[Excerpts from a dataset]

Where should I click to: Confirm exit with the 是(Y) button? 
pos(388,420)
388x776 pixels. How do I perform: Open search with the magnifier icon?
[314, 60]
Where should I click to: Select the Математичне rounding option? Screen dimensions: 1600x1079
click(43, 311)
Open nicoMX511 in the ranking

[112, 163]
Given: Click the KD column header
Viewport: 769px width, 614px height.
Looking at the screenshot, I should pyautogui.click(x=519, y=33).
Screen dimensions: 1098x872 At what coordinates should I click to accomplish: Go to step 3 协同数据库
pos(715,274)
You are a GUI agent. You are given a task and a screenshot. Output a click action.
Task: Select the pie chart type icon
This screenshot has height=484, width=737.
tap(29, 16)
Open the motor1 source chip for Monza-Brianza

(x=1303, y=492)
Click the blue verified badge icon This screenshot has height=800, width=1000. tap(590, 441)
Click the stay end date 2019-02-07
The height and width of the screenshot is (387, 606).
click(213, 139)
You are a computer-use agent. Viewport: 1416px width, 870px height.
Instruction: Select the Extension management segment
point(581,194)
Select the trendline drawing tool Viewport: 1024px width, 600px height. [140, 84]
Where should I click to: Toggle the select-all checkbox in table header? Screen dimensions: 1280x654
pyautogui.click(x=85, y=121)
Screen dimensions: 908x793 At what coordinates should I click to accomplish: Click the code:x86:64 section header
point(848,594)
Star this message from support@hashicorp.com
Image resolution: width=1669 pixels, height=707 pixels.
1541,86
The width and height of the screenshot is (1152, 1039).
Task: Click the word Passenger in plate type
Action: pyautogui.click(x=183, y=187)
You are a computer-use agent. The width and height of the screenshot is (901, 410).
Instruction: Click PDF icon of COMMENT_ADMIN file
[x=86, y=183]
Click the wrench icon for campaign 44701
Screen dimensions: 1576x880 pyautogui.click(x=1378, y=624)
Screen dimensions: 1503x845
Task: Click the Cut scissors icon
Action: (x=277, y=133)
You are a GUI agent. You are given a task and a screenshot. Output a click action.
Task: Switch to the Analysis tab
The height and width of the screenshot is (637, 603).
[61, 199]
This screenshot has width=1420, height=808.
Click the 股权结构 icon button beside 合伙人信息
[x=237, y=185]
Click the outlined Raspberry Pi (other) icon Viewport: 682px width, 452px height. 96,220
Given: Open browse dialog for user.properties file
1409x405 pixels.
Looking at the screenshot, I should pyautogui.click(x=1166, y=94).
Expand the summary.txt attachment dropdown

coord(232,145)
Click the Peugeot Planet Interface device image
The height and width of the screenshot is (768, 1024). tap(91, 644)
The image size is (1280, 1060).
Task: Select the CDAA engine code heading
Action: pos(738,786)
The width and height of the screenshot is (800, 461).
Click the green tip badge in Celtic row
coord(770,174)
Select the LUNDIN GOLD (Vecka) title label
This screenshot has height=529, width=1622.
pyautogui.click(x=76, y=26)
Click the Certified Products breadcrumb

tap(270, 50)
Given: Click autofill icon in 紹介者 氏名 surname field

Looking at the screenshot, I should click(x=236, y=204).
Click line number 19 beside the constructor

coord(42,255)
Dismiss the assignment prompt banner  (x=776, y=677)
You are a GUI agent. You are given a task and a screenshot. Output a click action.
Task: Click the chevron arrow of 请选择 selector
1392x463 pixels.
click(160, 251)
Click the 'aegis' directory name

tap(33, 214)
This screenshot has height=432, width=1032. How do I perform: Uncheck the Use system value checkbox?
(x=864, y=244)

→ Problem statement:
Search the entries for the word "computer", then copy every line in which it is found.

→ Exercise output:
You are a computer-use agent. Viewport: 1416px width, 870px height.
You are a computer-use agent. The width and height of the screenshot is (901, 410).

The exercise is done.